One strange thing about leaving Catalunya and coming to live in the UK is that suddenly Artur Mas is totally absent from the television news.
‘Who is Artur Mas’ you may ask.
He is President of the Catalan Autonomous Government.
After elections in September the result was not clear and discussions have been going on between the pro-independence parties in order to form a government and elect a new leader.
Today he has announced that he is standing down and someone else will be the main spokesperson for Catalunya. Thanks to the internet I am able to follow the fascinating twists and turns of Catalan politics and I have been watching with interest the negotiations in the last three months as they tried to find an agreement between the various parties who are pro-independence and who together won a majority in the September elections.
The election was widely seen as an opportunity for Catalan people to show their public support (or not) for the creation of an independent nation.
Perhaps they would vote to split off from Spain!
They did vote overwhelmingly for independence parties but the agreed pact for this election brought together people with very different political perspectives . Artur Mas is the leader of Convergencia which is a liberal but fairly traditional Catalan party. At the other end of the spectrum is CUP, a small left-wing party which suddenly won more seats than ever before. They want to create a more democratic system, making decisions from the ground up through a system of local assemblies.
Artur Mas wears a smart suit. David Fernandez, the leader of CUP always appears in a tee-shirt.
By a trick of fate, although they are a small party, CUP found themselves in the powerful position of being able to decide who would be the new President. Half of them wanted to support Artur Mas and half didn’t. This led to deadlock. They spent three months talking and consulting and a few days ago finally announced that they would never support Artur Mas for the top position. Some people were furiously angry that a small party would threaten the independence movement only because they refused to back the current leader. Others admired them for keeping their word that they would not sell out to the conservatives.
It’s been an exciting week if you are just watching from the sidelines. An extremely frustrating and stressful week if you are in the midst of the fray.
I imagine Catalan TV has been talking about little else but meanwhile here in the UK I have just switched on BBC News and they didn’t mention it at all.
It’s one of the lessons of living abroad – things that appear super-important to one person are fairly insignificant to another. Where we stand may seem to be the centre of the universe but take a step to one side and you find that everything looks totally different. Of course we are all inter-connected and the breath of a butterfly in Catalunya will ripple across Europe in the end to touch us in Cornwall.
But….taking a deep breath and getting perspective on all of our troubles and worries is a worthwhile exercise.
When I travelled back to Catalunya in October just after the pro-independence election results I was wondering if there would be trouble on the streets as the Spanish government would want to repress any move to secede from the state.

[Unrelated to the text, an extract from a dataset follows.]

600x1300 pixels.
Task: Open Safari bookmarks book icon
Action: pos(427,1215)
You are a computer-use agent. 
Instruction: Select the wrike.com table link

Would there be tanks on the streets of Barcelona? Spanish politicians had made threats.
But of course all was quiet, talking was the order of the day and it continued through the December Spanish election which also ended in a muddle of indecision. They will also need a pact to form a new government.
This year should be interesting.
Apologies for any errors in my description of what is happening – I’m no expert but I do find it very interesting. And I do know a lot of people who really really want Catalunya to be an independent state – it is not a feeling that is going to disappear unless something hugely different happens in the way Spain is run.
- Will the newly formed Catalan government declare independence?
- What will Artur Mas do next?
- Will the Spanish central government try to cool the passion for independence by negotiating new powers or even decentralising Spanish powers?
- Will CUP disappear into the background now that they have lost credibility?